Turkish (Turkiye)English (United Kingdom)

Main Page News Bulgaristan'da 5 Temmuz Genel Seçimi:"Liberal Demokrasinin Krizi" ve İktidar Değişimi"

Bulgaristan'da 5 Temmuz Genel Seçimi:"Liberal Demokrasinin Krizi" ve İktidar Değişimi"

bulgaristan

5 Temmuz günü Bulgaristan’da yapılan genel seçimde yaklaşık yedi milyon seçmenin yaklaşık yüzde 60’ı oy kullanırken, yüzde 40’ı sandığa gitmedi. Yani 2 milyon 800 bin Bulgaristan vatandaşı “milli irade”nin oluşumuna ve bu irade içinden çıkarak önümüzdeki dört yıl boyunca Bulgaristan’ı yönetecek olan yeni hükümetin oluşumuna “katılmak” istemedi. Dolayısıyla, sosyalist rejimlerin yıkılması sonrasında ortaya çıkan “apolitikleşme” sürecinin ve liberal parlamenter demokrasiye karşı vatandaşların “güvensizlik” duygusunun bölgede devam etmekte olduğu görülüyor. 

Önemle belirtilmesi gerekir ki, liberal parlamenter demokrasiye karşı “güvensizlik” ve bundan dolayı da vatandaşların önemli bir bölümünün artık seçimlere katılmak istemeyişi sadece Bulgaristan siyasetinin değil, bütün olarak Batı Avrupa ve ABD merkezli liberal demokrasinin bir “krizidir.” Bu krizin nasıl aşılacağı ve demokratikleşme sürecinin hem genişleme hem de derinleşme anlamında nasıl ilerletileceği ise halen önemli bir tartışma konusudur. 

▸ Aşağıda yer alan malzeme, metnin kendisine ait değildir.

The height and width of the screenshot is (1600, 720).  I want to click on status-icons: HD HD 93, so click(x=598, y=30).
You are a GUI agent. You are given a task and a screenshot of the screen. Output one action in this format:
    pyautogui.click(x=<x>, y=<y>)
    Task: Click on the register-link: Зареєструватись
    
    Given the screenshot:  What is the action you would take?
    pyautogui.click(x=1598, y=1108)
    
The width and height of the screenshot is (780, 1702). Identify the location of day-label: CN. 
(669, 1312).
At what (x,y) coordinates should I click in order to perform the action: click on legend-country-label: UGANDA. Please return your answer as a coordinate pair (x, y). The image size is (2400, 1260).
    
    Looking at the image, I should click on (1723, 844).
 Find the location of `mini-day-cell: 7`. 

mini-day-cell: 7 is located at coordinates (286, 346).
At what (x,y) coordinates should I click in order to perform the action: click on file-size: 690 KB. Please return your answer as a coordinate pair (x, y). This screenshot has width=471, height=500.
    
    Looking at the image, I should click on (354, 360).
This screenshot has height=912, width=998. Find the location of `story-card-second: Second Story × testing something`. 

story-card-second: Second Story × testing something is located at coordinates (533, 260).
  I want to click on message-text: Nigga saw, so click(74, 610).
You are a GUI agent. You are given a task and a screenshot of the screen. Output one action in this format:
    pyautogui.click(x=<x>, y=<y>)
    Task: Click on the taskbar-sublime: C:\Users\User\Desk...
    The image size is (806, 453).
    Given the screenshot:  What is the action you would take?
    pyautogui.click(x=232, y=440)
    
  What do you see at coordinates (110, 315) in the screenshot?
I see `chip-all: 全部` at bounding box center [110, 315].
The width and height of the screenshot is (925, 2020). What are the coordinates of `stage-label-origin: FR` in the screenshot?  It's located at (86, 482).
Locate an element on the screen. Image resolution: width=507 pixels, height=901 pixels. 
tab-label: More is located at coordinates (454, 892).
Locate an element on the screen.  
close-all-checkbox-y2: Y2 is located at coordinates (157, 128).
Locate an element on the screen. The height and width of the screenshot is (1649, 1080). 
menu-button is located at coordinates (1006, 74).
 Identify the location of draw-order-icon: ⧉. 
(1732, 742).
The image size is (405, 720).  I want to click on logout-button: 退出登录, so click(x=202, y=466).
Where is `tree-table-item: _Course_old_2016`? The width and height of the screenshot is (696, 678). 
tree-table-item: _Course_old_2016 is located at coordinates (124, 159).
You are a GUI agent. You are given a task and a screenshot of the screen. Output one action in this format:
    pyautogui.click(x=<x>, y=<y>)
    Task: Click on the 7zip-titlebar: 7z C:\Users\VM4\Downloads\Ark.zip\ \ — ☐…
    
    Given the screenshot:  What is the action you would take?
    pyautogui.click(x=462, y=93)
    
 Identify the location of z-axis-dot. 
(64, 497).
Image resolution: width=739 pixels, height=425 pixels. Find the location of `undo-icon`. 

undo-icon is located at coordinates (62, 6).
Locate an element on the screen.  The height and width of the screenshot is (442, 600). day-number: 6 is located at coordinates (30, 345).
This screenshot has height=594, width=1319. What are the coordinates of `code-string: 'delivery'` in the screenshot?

Hem Bulgaristan’daki 5 Temmuz genel seçimindeki %60’lık katılım hem de diğer Avrupalı ülkelerde ve ABD’de seçimlere katılım oranlarının düşük seyretmesi, liberal demokrasi sınırlarının artık gelişmiş toplumların bireylerini tatmin etmediğini gösteriyor. Bu da, demokratikleşme sürecinin ilerletilmesinin liberal demokrasi sınırlarının aşılmasıyla ancak mümkün olacağını bize öğretiyor. Bu nedenle de liberal demokrasiye karşı “güçlü demokrasi”, “radikal demokrasi”, “katılımcı demokrasi”, “sosyalist demokrasi”, “müzakereci demokrasi” gibi yeni demokrasi arayışları her geçen gün daha fazla artıyor.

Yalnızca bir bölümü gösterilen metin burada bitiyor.